→ Directions for this task:
Search the data below for the word "link" and report how many lines contain it, with no added words.

___ Material to process ___

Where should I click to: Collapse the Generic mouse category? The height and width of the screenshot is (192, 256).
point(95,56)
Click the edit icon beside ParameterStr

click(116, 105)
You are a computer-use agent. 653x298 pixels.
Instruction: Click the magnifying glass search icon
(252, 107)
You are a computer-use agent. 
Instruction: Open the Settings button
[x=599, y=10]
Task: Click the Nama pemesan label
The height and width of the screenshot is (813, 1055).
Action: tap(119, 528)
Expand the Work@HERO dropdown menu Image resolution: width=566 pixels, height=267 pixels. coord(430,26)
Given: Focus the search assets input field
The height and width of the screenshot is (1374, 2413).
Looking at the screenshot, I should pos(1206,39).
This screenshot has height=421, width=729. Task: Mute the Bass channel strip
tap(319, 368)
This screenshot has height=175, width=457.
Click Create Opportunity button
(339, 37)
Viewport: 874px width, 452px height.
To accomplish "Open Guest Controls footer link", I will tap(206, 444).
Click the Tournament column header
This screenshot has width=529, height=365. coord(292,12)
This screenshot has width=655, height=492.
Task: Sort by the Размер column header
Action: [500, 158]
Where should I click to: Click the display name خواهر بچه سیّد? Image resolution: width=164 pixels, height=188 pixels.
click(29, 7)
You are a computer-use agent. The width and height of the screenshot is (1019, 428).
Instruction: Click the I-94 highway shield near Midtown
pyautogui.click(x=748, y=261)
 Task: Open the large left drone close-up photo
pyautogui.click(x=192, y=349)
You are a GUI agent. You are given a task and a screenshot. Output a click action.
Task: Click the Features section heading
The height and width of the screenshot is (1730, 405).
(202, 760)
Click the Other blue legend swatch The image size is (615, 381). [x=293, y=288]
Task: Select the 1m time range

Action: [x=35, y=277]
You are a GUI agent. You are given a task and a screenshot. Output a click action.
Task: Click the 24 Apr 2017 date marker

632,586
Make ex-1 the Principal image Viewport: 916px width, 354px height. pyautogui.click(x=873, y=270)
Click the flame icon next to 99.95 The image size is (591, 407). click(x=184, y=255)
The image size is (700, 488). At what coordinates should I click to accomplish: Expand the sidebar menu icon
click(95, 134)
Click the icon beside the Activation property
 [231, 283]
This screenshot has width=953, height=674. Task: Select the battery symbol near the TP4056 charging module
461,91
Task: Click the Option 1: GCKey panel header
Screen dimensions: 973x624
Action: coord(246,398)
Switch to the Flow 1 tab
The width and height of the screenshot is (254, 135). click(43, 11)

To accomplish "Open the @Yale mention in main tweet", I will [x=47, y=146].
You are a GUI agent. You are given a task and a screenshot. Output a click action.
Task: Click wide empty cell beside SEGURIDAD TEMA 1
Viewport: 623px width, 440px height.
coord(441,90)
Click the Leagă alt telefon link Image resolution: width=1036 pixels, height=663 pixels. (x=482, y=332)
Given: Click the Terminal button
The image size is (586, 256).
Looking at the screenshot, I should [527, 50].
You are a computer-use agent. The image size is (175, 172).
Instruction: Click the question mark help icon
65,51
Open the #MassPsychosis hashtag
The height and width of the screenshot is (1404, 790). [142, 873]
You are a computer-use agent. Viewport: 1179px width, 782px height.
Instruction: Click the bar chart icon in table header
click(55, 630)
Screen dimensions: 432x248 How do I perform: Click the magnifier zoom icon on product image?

___

→ Output for this exercise:
2